To my knowledge NPM isn't shipped in _any_ major OSes. It's available to install on all, just like most package managers, but I'm not sure it's in the default distributions of macOS, Windows, or the major Linux distros?

> The install script checks the OS and Arch, and pulls the right Rust binary.

That's the arbitrary code execution at install time aspect of npm that developers should be extra wary of in this day and age. Saner node package managers like pnpm ignore the build script and you have to explicitly approve it on a case-by-case basis.

That said, you can execute code with build.rs with cargo too. Cargo is just not a build artifact distribution mechanism.

More of a de facto standard for supply chain attacks tbh

Yeah except you need to install NPM, whereas with a rust binary, which can easily compile cross platform, you don’t.

Honestly I’m shocked to see so many people supporting this

> NPM has become the de facto standard for installing any software these days, because it is present on every OS.

That's not remotely true. If there is a standard (which I wouldn't say there is), it's either docker or curl|bash.

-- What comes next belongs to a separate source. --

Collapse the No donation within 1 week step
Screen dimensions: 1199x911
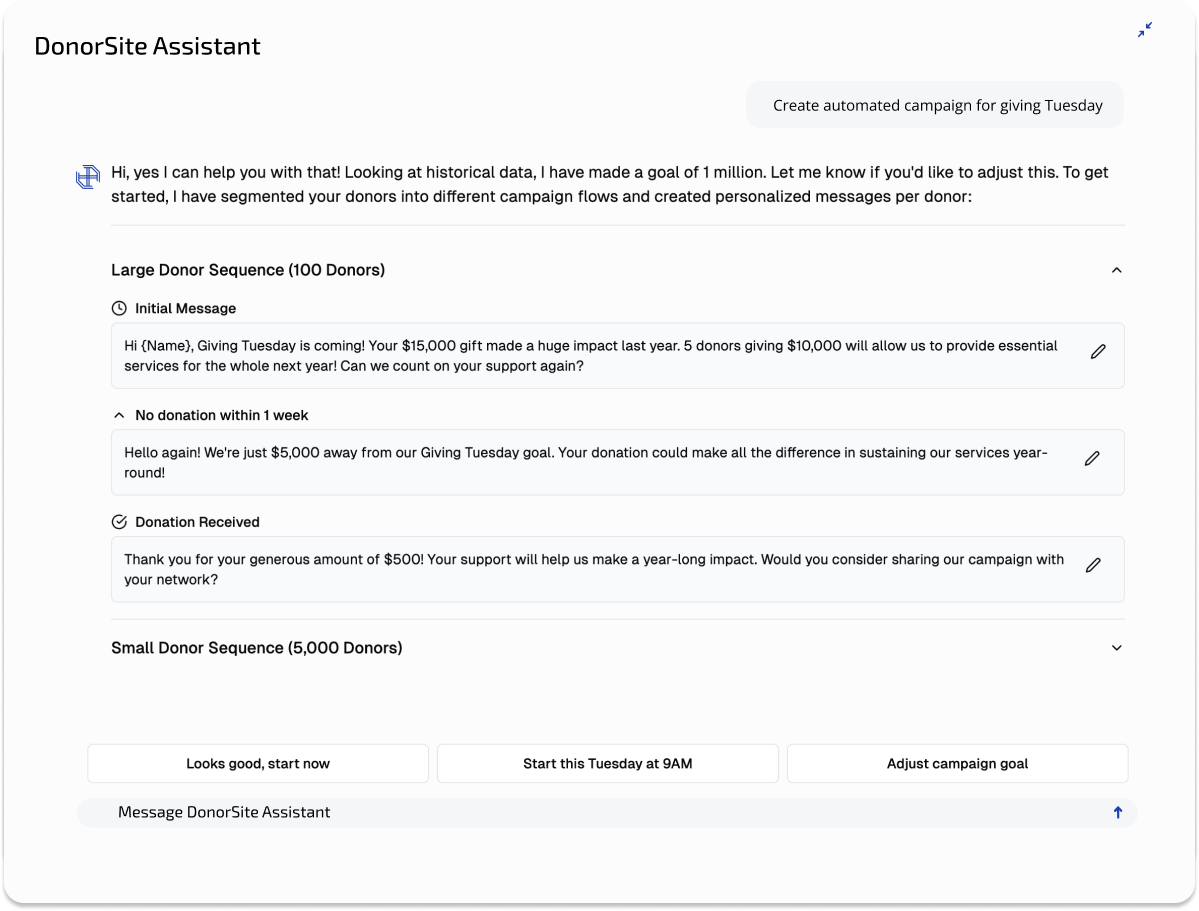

Nobody is out there using npm to install packages except web devs, this is absolutely ridiculous on Google's part.

"NPM has become the de facto standard for installing any software these days, because it is present on every OS."

What?!? Must not be in any OS I've ever installed.

Now tar, on the other hand, exists even in windows.

I think there has been an influx of people vibe coding in Rust because its "fast" but otherwise they have no idea about Rust.